# [Provided text]
* * * * * * *
GUILFORD — The sports history of Piscataquis Community High School continues to grow with the induction of a pair of athletes, two coaches, and a state championship team as the sixth class of the PCHS Athletic Hall of Fame.

The Class of 2024 was formally enshrined during a mid-afternoon ceremony in the gymnasium on Saturday, Sept. 28 as part of the school’s annual Homecoming festivities.

The PCHS Athletic Hall of Fame Class of 2024 is made up of athletes Bryce Gilbert and Karen Hersey Ward, coaches Merle Gilbert and Tom Cyr, and the 1992 Class C champion field hockey team.

PCHS Assistant Principal/Athletic Director Andy Shorey welcomed everyone sitting on chairs set up on the gym floor and those gathered on the bleachers and congratulated the new hall of farmers. He thanked the hall of fame committee for its work choosing from submitted nominations and said forms for next year’s class are available.

Observer photo/Stuart Hedstrom
HALL OF FAME INDUCTEES — Athletes Bryce Gilbert and Karen Hersey Ward, coaches Merle Gilbert and Tom Cyr, and the 1992 Class C champion field hockey team make up the PCHS Athletic Hall of Fame Class of 2024. The group was formally inducted during a ceremony on Sept. 28 in the gymnasium.

Current PCHS wrestling coach Zac Wilson said Tom Cyr has been coaching soccer between middle and high school for multiple decades and he was instrumental in getting wrestling restarted at PCHS in 2007 after the sport had been discontinued decades prior

“It takes an enormous amount of dedication and passion, both traits Tom has,” Wilson said. He said Cyr wanted wrestling to also start at the middle school and youth levels when PCHS grappling began.

Wilson said he began wrestling in third grade in 2008 and he said Cyr made the sport fun, also knowing when to push and when to back off.

“I never cut a kid,” Cyr said about his soccer coaching, letting anyone willing to be part of the team stay on the roster.

He said PCHS administration wanted to offer something different for students around 2007 with “Reading, writing, and wrestling.” Cyr said students in the Learning for Life program were given wrestling rule books and Cyr assigned a few pages a night and they got to try what they read about on the mat. This led to having enough interest for a school team, jumping right into varsity competition.

The first season two Pirates qualified for the state championship and the team earned a Class C sportsmanship award. Cyr said after a few years Lucas Talbot and Ryan Botting, who both wrestled in high school, came on board and brought new energy to the program as he stepped down. 

“Two years later we had our first state champion in 45 years so it was a good move,” Cyr said.
* * * * * * *
# [Given information]
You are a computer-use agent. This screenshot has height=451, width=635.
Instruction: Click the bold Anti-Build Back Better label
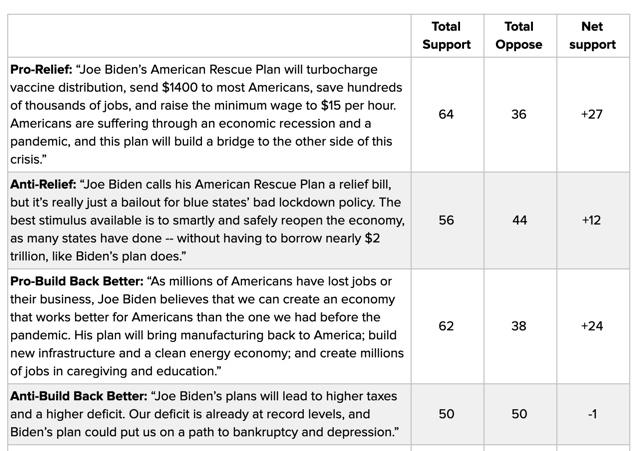tap(79, 396)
* * * * * * *
# [Set exercise 1]
Translate this sentence from the hall of fame article into Spanish: "The Class of 2024 was formally enshrined during a mid-afternoon ceremony in the gymnasium on Saturday, Sept. 28 as part of the school’s annual Homecoming festivities."
# [Set exercise 2]
Using the hall of fame article, answer these:
(a) In what year did the field hockey team in the Class of 2024 win the Class C championship?
(b) In what year did Zac Wilson begin wrestling?
(c) What award did the wrestling team earn in its first season?
# [Set exercise 3]
Write out the stretch of the hall of fame article from "The PCHS Athletic Hall of Fame Class of 2024 is" through "class are available.", renaming "hall of fame committee" as "selection committee".

# [Complete answer 1]
La Clase de 2024 fue consagrada formalmente durante una ceremonia a media tarde en el gimnasio el sábado 28 de septiembre, como parte de las festividades anuales de Homecoming de la escuela.

# [Complete answer 2]
(a) 1992
(b) 2008
(c) A Class C sportsmanship award

# [Complete answer 3]
The PCHS Athletic Hall of Fame Class of 2024 is made up of athletes Bryce Gilbert and Karen Hersey Ward, coaches Merle Gilbert and Tom Cyr, and the 1992 Class C champion field hockey team.

PCHS Assistant Principal/Athletic Director Andy Shorey welcomed everyone sitting on chairs set up on the gym floor and those gathered on the bleachers and congratulated the new hall of farmers. He thanked the selection committee for its work choosing from submitted nominations and said forms for next year’s class are available.